When these steps were added to a well communicated and respected, colored lanyard, social distancing guideline, plus ample space for all attendees having their own dedicated desk space in the meeting room - there seemed to be ample space and respect to converse and communicate freely while being at a comfortable social distance.

Finally, there was an unwritten respect and grace that all presenters and on site staff had for all protocols - nobody was cracking jokes at the seriousness being taken - regular moments were taken to re-communicate the protocols to all attendees - and it was mostly normalized without judgement. This resulted in people seemingly accepting the rules as opposed to debating their place - this made for far more meaningful conversations.

KAREN: How valuable do you think this in-person event was for re-connecting and learning for the attendees?

PHIL: In-person events provide one of the most in-depth learning experiences that is almost impossible to recreate in a virtual setting. I am talking about peer to peer commentary, reflection, reinvention and creation. It is essential to spend time learning from the real experiences of others and challenge everyone’s thoughts by presenting them with new areas of focus.
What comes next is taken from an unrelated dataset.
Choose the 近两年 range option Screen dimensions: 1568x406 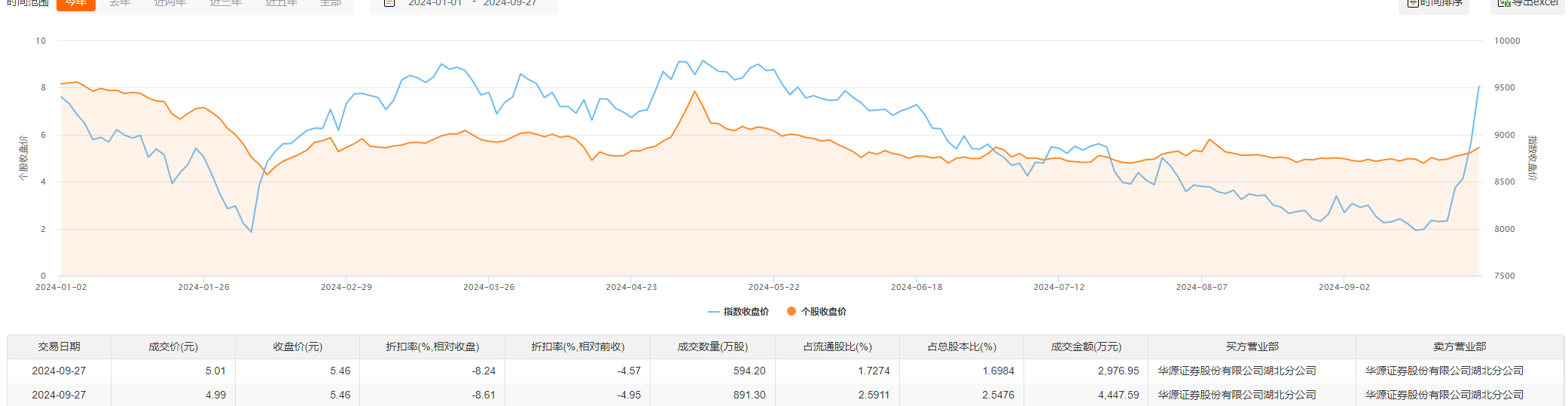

A great speaker does the important job of sharing new ideas and then in turn starting new conversations - in-person events then develop those conversations, turning them into shared experience, collaborative thinking and then help create lasting change.
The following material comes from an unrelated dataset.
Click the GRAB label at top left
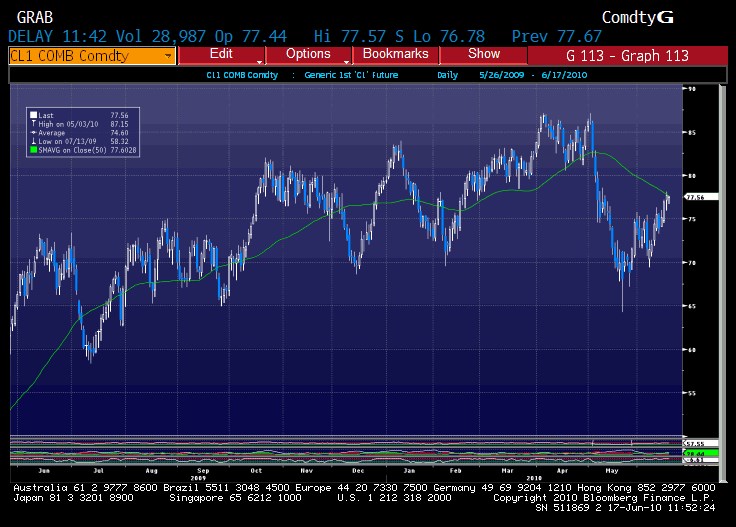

So many people are lacking inspiration, direction and purpose right now as well as a shared frustration. An in-person event can help deliver solutions to all those problems, with attendees leaving empowered, inspired, belonging and re-energized.

KAREN: Do you have any advice for anyone who is re-thinking their in-person event?

PHIL: The start of EVERY event is the audience and the responsibility for all of us in the industry is to deliver experiences that change their world. If you can still work within some very real constraints to create a life changing experience then fighting to achieve that, as opposed to picking the option of re-scheduling or streaming recorded content online, could well be worth the extra effort and energy.

Not ALL events should run - but we all know that GREAT events are one of the most powerful tools we all hold a part in to change our world.

WE ASKED THE CLIENT:  How much extra effort/burden did all of your protocols put on your team/company?

JOHN LICKTEIG, AMERICAN EQUITY: I will say there was a lot of extra effort that went forth in planning this event and was completely different from events I’ve done in the past. However we wanted to make sure all of our attendees felt safe in the environment they were in and I think my company delivered that flawlessly. We outlined and communicated all of the protocols that were set in place in order to host this live event.